### BRANO DA LEGGERE
================================

Sembrava un’alba di una nuova epoca e si sta rivelando il tramonto di un’illusione. Ad un anno e mezzo dall’inizio del celebrato sciopero di Hollywood, dove attori e sceneggiatori incrociarono le braccia per quattro mesi, il bilancio non appare lusinghiero.
Il 2 maggio del 2023 i due sindacati più importanti degli attori- Screen Actors Guild-American Federation of Television and Radio Artists (SAG-AFTRA), con più di 65 mila iscritti- e degli sceneggiatori – Writers Guild of America (WGA) con 11 mila aderenti – dichiararono guerra non solo agli Studios, la potente lobby dei produttori cinematografici, ma misero nel mirino direttamente le piattaforme che ormai signoreggiano sui nostri schermi, non solo distribuendo ma producendo ormai la grande maggioranza dei film e fiction.
I sogni sfidavano i segni. I produttori del nostro immaginario si ribellavano alla dittatura degli algoritmi, i segni digitali. Le rivendicazioni riguardavano una riqualificazione delle retribuzioni di quella moltitudine di figure minori dell’audiovisivo e una stabilità normativa e previdenziale. Il ring dove, però, si è combattuta la battaglia dei giganti era rappresentato dallo streaming, ossia da quelle piattaforme che distribuiscono ormai il 90% dei contenuti più pregiati in una modalità on demand, frantumando ogni platea di massa sia della Tv che del Cinema.
La bandiera di questa battaglia sono stati i cosidetti “residuals”, ossia i diritti per le repliche dei film. Come ben sappiamo, finchè ha dominato il ciclo produttivo analogico, con TV e Cinema tradizionali, le repliche erano facilmente documentabili dai rispettivi palinsesti che programmavano la messa in onda di questo o quel titolo. Ma con lo streaming, che personalizza ogni visione di ogni prodotto , tutto è saltato.

================================

### RECORD FORNITI
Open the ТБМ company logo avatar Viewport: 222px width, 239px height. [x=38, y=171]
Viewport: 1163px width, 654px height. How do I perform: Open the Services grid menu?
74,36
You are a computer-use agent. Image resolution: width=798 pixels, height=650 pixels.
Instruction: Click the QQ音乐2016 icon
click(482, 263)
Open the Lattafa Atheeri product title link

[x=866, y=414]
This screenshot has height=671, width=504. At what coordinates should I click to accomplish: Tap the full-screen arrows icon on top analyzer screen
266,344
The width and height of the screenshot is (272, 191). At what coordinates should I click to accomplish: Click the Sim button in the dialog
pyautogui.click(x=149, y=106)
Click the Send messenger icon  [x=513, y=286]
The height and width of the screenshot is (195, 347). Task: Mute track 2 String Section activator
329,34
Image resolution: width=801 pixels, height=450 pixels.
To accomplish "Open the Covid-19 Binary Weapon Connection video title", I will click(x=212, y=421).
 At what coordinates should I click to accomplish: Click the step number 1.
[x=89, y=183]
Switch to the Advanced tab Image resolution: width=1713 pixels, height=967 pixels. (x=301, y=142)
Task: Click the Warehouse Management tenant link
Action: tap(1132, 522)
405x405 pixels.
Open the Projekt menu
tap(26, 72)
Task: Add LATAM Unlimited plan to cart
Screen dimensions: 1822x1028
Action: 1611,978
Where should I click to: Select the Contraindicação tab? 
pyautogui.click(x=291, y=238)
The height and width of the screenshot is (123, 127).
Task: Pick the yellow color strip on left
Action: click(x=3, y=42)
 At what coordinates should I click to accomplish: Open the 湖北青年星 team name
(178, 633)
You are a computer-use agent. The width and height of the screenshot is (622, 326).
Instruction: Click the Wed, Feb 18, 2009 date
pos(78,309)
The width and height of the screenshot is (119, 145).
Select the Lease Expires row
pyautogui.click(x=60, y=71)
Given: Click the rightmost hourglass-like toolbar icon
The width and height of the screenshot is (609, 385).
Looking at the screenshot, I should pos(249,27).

================================

### ATTIVITÀ DA SVOLGERE
• a. Nel brano sullo sciopero di Hollywood, quanti iscritti conta il sindacato SAG-AFTRA?
• b. Prosegua il brano sullo sciopero di Hollywood partendo dalla sua ultima frase.

### RISPOSTE ALL'ESERCIZIO
• a. Più di 65 mila iscritti.

• b.
Per documentare quante volte e per quanti utenti una pellicola, chiamiamola ancora romanticamente così, è stata vista, e dunque contabilizzare i relativi residuals, bisogna avere i resoconti dei data server dove si depositano i dati delle piattaforme. Per questo il primo, e fondamentale, scoglio, su cui si sono contrapposti i sindacati di Hollywood e i brand digitali, è stata la questione dell’accesso ai dati.
Dopo un anno dall’intesa, che era stata festeggiata come una vittoria dalle due organizzazioni sindacali, i progressi sono davvero pochi, per non dire nulli: i dati non sono stati in nessun modo condivisi. Senza norme e leggi internazionali che possano valere su tutti i mercati di commercializzazione appare difficile riuscire a costringere i grandi gruppi proprietari di piattaforme e dei data server a cedere il loro monopolio sui dati.
Qualche passo in avanti era stato fatto negli ultimi mesi della presidenza Biden con l’Ordine che il Presidente ormai in scadenza aveva firmato sul tema dell’intelligenza artificiale, riconoscendo come i dati sono beni comuni e come tali condivisibili. Ma oggi con l’arrivo alla Casa Bianca dell’accoppiata Trump/Musk sembra che l’aria anche su questo tema sia destinata a cambiare, e non certo in maniera favorevole per i produttori.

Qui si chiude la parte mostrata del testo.